**WORK ORDER**
Find the string "agent" in the records and copy each line where it occurs.

**DATASET**

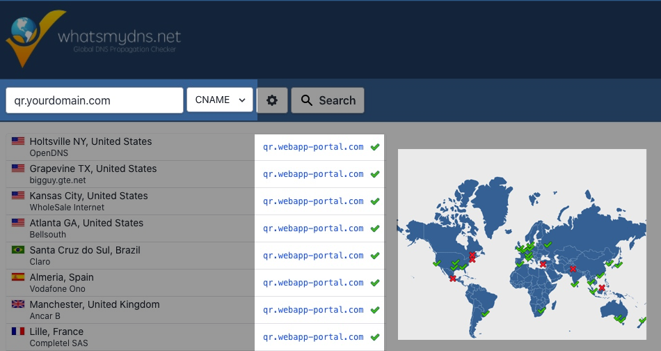The image size is (661, 351).
Task: Click the Spain flag beside Almeria
Action: (x=18, y=277)
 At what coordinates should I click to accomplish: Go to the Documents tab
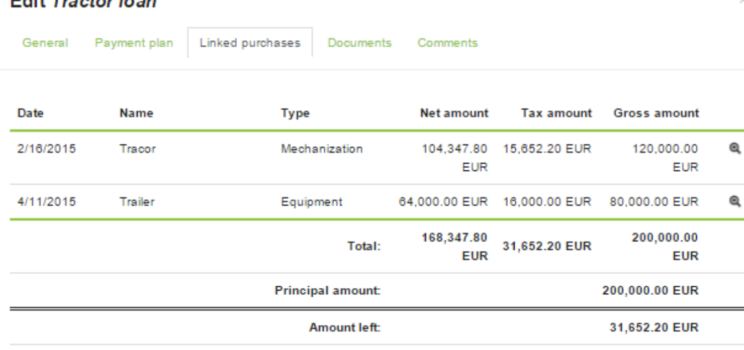[x=360, y=43]
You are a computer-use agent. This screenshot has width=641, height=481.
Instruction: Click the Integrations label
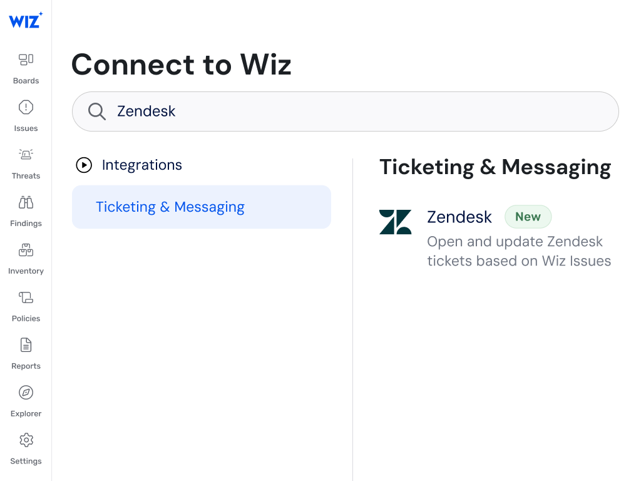tap(142, 165)
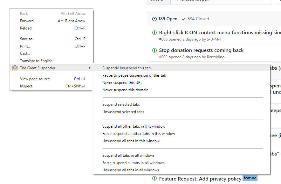Select Suspend/Unsuspend this tab
Screen dimensions: 281x184
(x=127, y=68)
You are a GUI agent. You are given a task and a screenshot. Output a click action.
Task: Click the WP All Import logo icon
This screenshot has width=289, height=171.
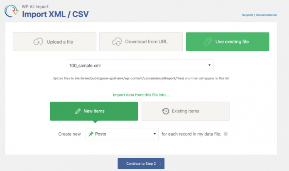12,11

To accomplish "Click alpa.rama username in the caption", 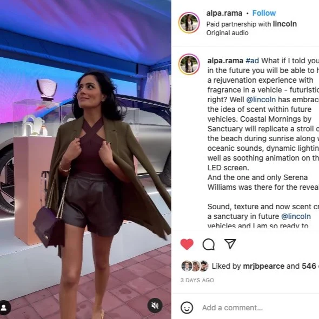I will (x=225, y=61).
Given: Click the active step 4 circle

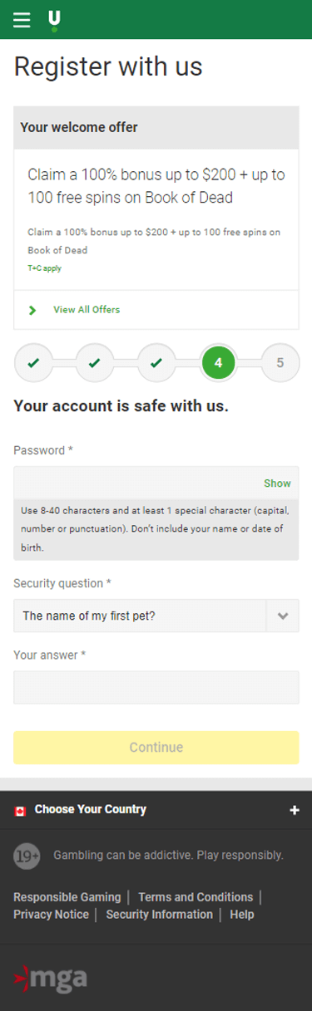Looking at the screenshot, I should 218,363.
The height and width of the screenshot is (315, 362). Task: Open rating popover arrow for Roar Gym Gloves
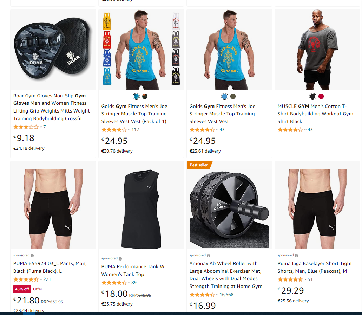(x=41, y=127)
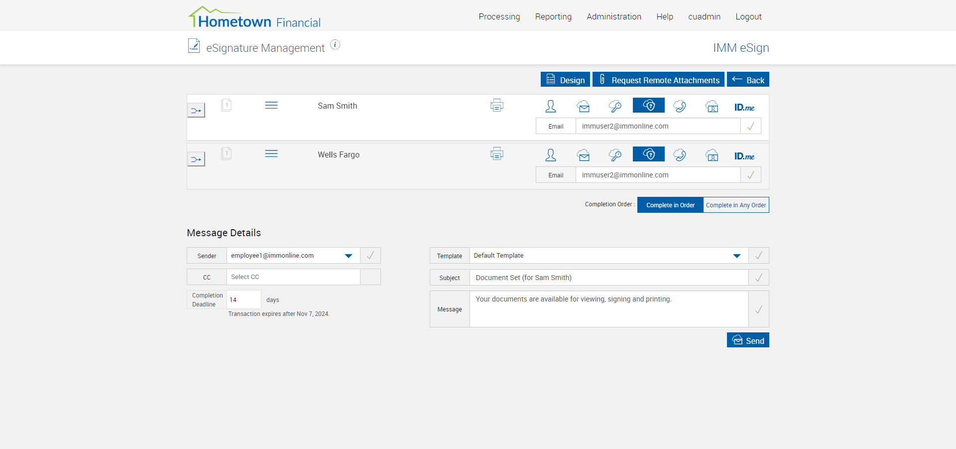Open the Reporting menu
The height and width of the screenshot is (449, 956).
[553, 16]
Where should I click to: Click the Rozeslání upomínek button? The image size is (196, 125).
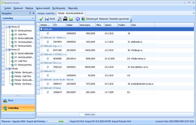click(x=120, y=19)
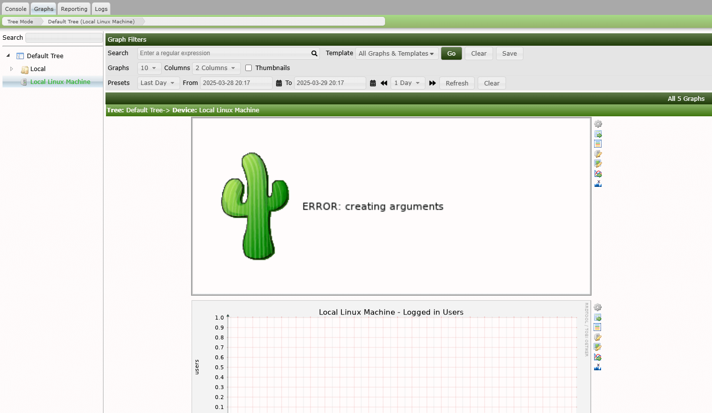Click the Refresh button
712x413 pixels.
click(x=457, y=83)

**TASK SOLUTION**
You are a computer-use agent. This screenshot has width=641, height=481.
You are a GUI agent. You are given a task and a screenshot. Output a click action.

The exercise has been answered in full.